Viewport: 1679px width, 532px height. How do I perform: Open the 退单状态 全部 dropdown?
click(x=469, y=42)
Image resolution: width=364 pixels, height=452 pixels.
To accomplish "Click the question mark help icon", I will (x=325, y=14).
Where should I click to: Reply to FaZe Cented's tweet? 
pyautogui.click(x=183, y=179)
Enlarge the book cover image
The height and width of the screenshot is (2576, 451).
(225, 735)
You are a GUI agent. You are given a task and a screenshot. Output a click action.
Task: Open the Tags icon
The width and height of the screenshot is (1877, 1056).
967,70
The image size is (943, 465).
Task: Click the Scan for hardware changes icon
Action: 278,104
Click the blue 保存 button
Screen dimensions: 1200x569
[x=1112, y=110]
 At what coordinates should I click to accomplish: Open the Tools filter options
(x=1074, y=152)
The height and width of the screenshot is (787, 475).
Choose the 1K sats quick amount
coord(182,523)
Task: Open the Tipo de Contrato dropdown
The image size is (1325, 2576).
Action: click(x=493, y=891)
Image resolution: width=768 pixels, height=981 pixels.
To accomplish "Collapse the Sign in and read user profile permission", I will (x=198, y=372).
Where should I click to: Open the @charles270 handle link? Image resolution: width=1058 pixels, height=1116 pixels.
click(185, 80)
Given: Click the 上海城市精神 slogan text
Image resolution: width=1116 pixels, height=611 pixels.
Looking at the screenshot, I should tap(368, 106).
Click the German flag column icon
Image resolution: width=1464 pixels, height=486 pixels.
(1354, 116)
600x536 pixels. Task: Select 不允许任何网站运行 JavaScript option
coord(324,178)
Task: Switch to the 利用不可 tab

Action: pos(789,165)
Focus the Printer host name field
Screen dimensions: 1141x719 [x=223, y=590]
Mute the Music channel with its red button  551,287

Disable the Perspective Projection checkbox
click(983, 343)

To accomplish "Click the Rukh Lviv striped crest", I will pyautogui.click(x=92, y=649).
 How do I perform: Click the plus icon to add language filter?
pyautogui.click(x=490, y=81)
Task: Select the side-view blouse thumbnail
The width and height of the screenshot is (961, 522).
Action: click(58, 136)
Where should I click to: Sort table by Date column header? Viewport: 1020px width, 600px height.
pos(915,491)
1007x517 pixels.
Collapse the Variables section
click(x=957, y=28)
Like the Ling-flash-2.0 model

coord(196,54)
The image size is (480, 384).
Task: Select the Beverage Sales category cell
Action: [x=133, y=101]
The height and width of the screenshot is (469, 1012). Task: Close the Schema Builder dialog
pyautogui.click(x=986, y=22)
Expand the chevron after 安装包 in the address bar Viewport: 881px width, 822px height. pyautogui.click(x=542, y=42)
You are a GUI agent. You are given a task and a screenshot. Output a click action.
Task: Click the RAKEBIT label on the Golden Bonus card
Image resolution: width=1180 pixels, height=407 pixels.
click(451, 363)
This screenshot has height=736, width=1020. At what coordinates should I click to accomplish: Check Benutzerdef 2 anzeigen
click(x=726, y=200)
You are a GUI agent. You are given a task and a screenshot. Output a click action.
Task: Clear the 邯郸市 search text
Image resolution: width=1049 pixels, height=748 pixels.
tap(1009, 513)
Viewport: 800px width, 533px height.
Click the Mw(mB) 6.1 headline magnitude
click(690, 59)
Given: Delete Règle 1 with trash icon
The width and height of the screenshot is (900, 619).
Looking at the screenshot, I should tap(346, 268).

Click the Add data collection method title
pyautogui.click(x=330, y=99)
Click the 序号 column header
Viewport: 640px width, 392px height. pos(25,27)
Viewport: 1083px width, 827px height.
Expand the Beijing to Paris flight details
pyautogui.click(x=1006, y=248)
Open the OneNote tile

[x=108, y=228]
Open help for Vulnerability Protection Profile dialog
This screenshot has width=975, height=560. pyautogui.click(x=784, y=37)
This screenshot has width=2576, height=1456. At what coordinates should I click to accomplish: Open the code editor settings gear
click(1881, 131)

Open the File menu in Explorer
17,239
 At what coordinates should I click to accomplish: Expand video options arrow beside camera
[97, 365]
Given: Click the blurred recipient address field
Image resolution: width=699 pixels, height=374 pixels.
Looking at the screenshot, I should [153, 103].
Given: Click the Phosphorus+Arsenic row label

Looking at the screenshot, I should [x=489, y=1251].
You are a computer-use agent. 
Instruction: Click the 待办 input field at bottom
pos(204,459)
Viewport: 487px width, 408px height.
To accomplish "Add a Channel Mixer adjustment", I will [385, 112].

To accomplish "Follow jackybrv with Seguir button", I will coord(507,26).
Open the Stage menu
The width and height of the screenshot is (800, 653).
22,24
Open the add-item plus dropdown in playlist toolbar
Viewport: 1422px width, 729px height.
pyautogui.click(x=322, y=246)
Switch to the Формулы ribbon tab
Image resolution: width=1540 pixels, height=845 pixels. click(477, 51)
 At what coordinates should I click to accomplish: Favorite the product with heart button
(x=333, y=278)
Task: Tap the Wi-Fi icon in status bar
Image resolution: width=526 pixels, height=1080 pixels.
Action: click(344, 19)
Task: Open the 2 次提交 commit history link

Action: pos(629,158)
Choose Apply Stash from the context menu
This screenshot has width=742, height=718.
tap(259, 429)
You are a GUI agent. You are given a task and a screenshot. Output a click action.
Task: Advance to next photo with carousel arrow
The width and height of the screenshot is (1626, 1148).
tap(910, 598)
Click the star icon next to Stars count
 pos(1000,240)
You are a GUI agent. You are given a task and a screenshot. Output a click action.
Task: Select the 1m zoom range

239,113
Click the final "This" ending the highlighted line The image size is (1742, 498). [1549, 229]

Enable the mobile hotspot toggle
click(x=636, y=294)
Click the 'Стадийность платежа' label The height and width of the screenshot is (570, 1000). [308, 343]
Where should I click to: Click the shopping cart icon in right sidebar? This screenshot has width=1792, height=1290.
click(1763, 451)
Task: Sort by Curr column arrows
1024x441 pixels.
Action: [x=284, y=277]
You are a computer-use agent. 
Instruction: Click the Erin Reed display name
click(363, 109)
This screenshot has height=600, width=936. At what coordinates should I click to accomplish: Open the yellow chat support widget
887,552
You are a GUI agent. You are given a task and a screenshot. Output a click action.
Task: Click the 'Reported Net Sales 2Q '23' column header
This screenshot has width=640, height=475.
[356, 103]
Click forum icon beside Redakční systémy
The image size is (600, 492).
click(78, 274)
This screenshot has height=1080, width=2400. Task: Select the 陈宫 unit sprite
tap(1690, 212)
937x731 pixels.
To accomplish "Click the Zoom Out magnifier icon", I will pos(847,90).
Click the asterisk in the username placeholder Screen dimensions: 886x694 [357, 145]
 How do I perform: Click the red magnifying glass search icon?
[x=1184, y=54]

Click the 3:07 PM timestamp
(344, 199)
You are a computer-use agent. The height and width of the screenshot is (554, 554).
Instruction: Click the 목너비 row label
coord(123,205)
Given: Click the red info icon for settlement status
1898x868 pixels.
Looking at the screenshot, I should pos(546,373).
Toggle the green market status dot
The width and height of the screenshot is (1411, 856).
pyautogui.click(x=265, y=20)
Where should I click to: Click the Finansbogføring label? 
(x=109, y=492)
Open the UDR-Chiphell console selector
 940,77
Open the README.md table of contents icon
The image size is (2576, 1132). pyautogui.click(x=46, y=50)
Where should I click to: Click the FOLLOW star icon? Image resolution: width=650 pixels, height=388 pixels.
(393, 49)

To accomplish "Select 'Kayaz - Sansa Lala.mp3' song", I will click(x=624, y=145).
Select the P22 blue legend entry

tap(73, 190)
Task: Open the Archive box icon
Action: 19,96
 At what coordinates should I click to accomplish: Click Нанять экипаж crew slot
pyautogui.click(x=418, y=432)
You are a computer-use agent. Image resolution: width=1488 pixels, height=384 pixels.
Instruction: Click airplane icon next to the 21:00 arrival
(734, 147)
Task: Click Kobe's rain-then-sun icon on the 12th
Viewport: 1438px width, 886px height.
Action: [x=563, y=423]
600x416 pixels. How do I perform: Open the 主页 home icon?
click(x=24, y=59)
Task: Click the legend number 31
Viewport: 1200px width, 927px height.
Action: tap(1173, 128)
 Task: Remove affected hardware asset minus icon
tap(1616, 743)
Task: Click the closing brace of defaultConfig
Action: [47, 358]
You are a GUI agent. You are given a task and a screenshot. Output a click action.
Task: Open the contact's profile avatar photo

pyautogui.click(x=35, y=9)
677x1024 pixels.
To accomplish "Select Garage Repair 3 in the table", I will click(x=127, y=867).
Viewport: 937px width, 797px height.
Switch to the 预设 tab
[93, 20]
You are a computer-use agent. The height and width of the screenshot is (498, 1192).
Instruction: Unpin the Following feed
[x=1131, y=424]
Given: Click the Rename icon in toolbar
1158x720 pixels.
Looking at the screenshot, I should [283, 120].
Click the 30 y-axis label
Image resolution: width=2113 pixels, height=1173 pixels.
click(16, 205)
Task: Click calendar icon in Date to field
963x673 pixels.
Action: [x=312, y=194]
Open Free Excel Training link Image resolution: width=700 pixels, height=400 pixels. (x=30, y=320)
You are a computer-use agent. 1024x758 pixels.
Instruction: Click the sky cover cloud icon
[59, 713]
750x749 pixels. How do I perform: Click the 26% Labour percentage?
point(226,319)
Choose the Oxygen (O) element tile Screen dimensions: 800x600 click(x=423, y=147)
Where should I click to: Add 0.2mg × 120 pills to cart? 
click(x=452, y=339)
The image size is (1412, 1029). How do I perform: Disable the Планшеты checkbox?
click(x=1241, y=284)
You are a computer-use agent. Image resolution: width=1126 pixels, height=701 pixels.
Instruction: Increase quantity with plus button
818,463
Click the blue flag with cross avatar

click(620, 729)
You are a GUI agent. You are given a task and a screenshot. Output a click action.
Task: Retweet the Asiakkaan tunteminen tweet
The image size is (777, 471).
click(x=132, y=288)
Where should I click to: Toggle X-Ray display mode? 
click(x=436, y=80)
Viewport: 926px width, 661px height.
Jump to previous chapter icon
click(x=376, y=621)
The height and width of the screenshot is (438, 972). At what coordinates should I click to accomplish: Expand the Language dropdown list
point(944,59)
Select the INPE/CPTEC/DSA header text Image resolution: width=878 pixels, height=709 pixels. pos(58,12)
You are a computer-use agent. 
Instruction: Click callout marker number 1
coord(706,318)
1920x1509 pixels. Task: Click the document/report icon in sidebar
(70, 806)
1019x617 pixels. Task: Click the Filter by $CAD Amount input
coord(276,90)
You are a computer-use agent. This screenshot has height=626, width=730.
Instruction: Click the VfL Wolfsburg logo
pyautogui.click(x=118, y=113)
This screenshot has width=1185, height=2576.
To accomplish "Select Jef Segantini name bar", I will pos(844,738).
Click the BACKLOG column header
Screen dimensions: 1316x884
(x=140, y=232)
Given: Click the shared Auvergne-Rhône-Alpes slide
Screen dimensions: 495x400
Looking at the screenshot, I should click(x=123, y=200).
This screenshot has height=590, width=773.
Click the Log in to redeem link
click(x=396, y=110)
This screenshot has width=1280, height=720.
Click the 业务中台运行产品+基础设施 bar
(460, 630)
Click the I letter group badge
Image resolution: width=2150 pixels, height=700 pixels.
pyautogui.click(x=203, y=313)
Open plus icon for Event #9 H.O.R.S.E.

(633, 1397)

------------------------------

EXERCISE BRIEF: Go back to the listing above. Copy word for word the lines from the one with "Switch to the Формулы ribbon tab" through the one with "Task: Tap the Wi-Fi icon in status bar", and nothing more.

RESPONSE:
Switch to the Формулы ribbon tab
Image resolution: width=1540 pixels, height=845 pixels. click(477, 51)
 At what coordinates should I click to accomplish: Favorite the product with heart button
(x=333, y=278)
Task: Tap the Wi-Fi icon in status bar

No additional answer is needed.